This is already opened as BPO 35829 but I wanted to ask about it over here for discussion.
Problem Statement
The function datetime.fromisoformat()
parses a datetime in ISO-8601, format:
>>> datetime.fromisoformat('2019-08-28T14:34:25.518993+00:00')
datetime.datetime(2019, 8, 28, 14, 34, 25, 518993, tzinfo=datetime.timezone.utc)
The timezone offset in my example is +00:00
, i.e. UTC. The ISO-8601 standard (for which fromisoformat()
is presumably named) allows “Z” to be used instead of the zero offset, i.e. 2019-08-28T14:34:25.518993Z
, however fromisoformat()
cannot parse this:
>>> datetime.fromisoformat('2019-08-28T14:34:25.518993Z')
Traceback (most recent call last):
File "<stdin>", line 1, in <module>
ValueError: Invalid isoformat string: '2019-08-28T14:34:25.518993Z'
Paul Ganssle (@pganssle) is the maintainer of the dateutil
library and has made numerous improvement’s to the standard library datetime
as well. (Thanks, Paul!) Paul suggested that I should post here to brainstorm possible improvements in the API.
The dateutil
library does include support for parsing the Z
suffix:
>>> from dateutil import parser
>>> parser.isoparse('2019-08-28T14:34:25.518993Z')
datetime.datetime(2019, 8, 28, 14, 34, 25, 518993, tzinfo=tzutc())
This feels like a missing battery in the standard library, especially since other systems may produce dates that end in “Z”. One big example is JavaScript. (You can run this in your browser console right now!)
>> new Date().toISOString()
"2019-08-28T14:34:25Z"
If you have a web browser (or a node.js system) that sends you an ISO-8601 date in UTC, then you can’t parse it with Python’s standard library.

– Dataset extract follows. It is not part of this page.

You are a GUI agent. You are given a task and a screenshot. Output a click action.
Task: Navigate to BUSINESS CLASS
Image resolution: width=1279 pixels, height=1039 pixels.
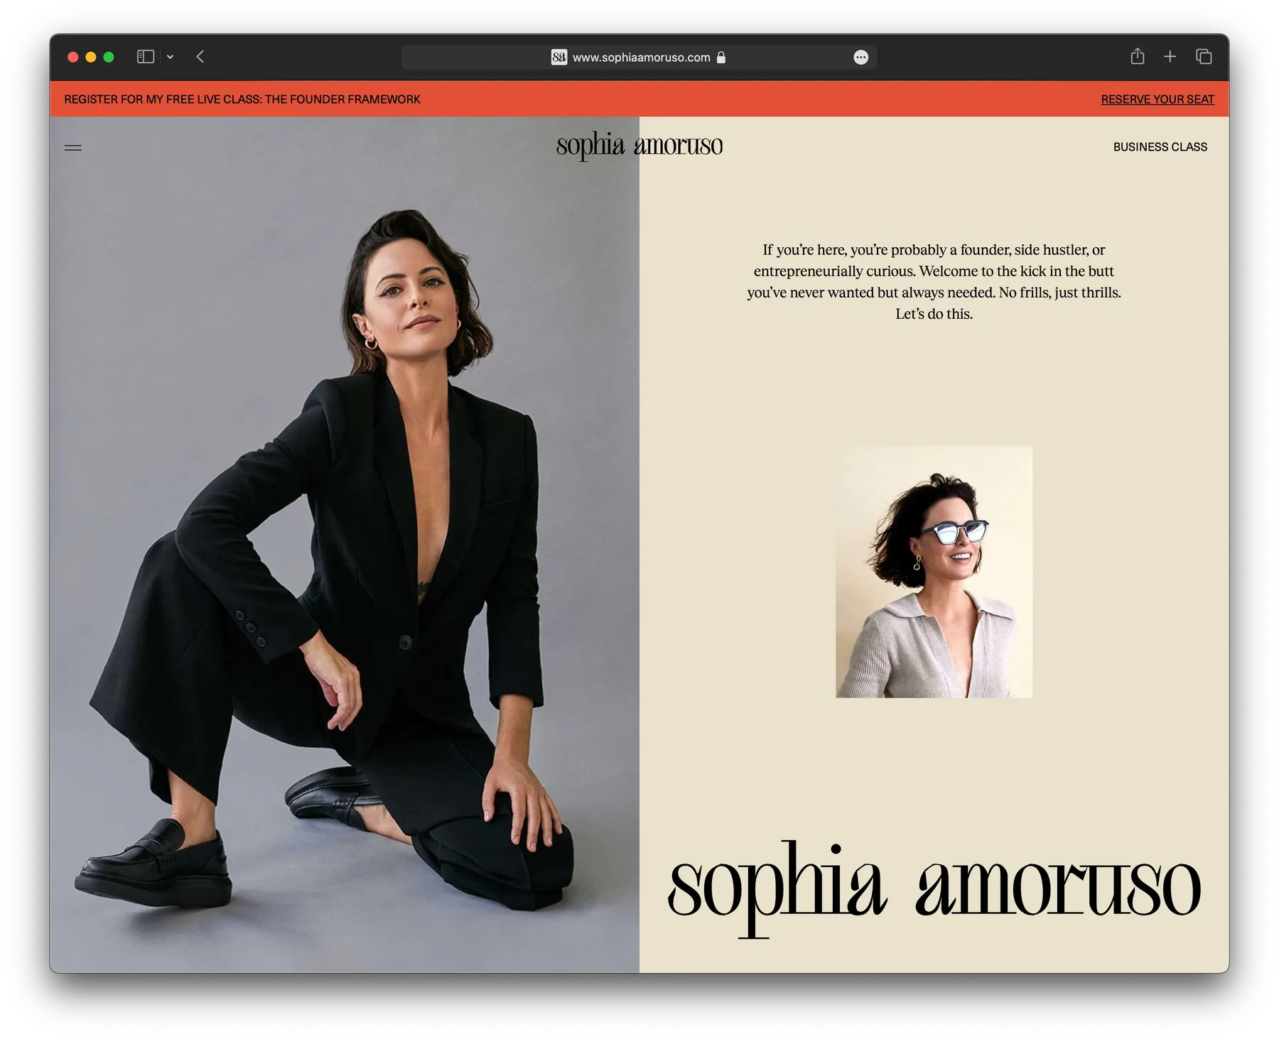[1160, 146]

The obvious workaround (that my colleagues and I have committed to muscle memory at this point) is datetime.fromisoformat(my_date.replace('Z', '+00:00'))
. This works but it is verbose and this seems like a missing battery in the standard library.
Rejected idea
Paul doesn’t want to break the existing contract:
datetime.fromisoformat() is the inverse operation of datetime.isoformat(), which is to say that every valid input to datetime.fromisoformat() is a possible output of datetime.isoformat(), and every possible output of datetime.isoformat() is a valid input to datetime.fromisoformat().
Therefore, if fromisoformat()
can parse the Z
suffix, then isoformat()
will need to emit the Z
suffix instead of +00:00
, which could create a backwards compatibility issues. But then fromisoformat()
wouldn’t be able to parse the +00:00
suffix anymore. Therefore, this idea cannot be accepted without breaking the contract.
Proposed Idea
The name fromisoformat()
is a bit unfortunate because it doesn’t handle the full ISO-8601 spec. In fact, the spec is quite broad and covers issues that don’t matter in the datetime
class such as representing dates, times, and intervals. Furthermore, the ISO spec isn’t an open standard as far as I know. (it looks like I would need to pay money to ISO if I wanted a copy to read?)
However there is a simplified standard that is open: RFC-3339. I suggest adding new methods datetime.rfcformat()
and datetime.fromrfcformat()
that implement this RFC. As a consequence, this would also allow us to parse dates ending in Z
.
Let me know thoughts on this issue. Thanks!